- _ACTIVITY_
Go through the data below and copy each line that includes "screenshot".

- _SUPPLIED DATA_
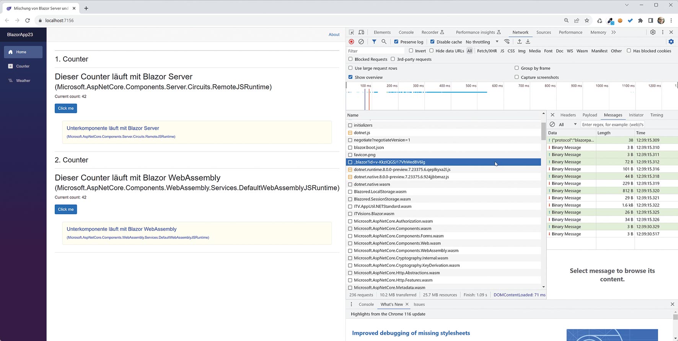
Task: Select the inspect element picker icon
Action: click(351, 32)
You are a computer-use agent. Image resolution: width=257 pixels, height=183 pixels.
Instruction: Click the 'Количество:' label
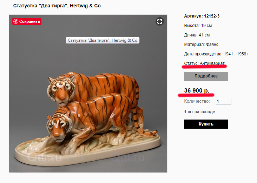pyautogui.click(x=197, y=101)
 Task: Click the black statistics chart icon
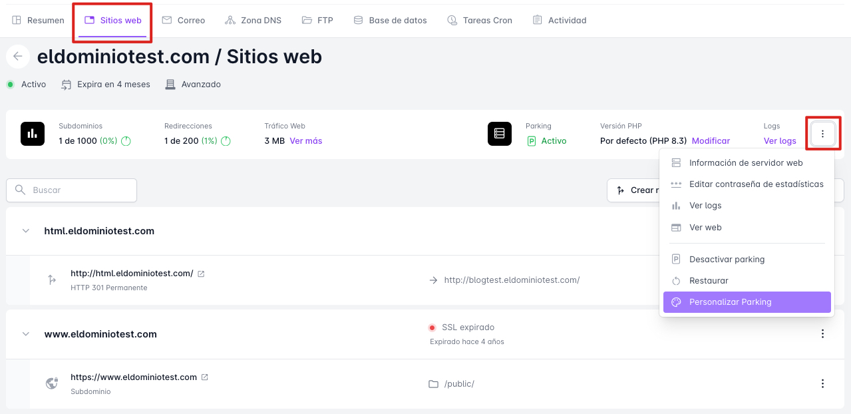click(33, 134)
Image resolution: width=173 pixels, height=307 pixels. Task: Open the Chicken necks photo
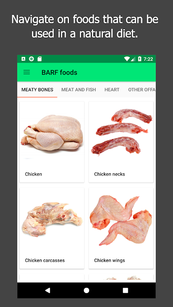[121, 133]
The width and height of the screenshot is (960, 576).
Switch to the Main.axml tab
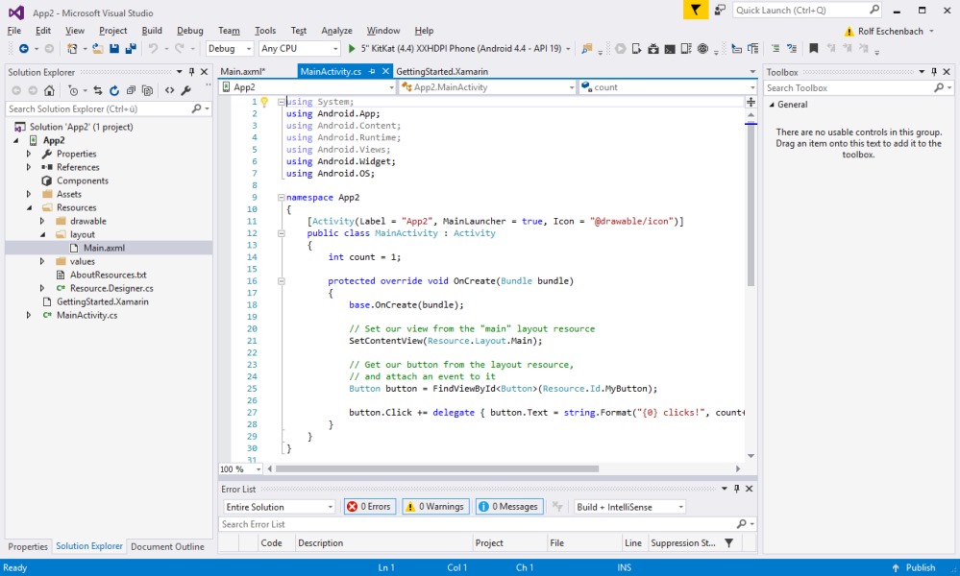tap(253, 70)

* * *

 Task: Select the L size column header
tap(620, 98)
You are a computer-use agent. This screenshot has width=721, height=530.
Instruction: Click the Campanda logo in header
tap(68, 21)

* * *

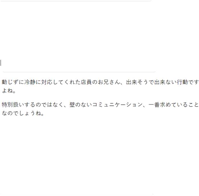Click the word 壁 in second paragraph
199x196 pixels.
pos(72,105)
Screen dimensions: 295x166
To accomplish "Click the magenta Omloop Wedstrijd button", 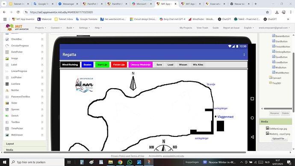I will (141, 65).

- _ANSWER AREA_
The width and height of the screenshot is (960, 576).
You are a computer-use agent. This screenshot has width=721, height=530.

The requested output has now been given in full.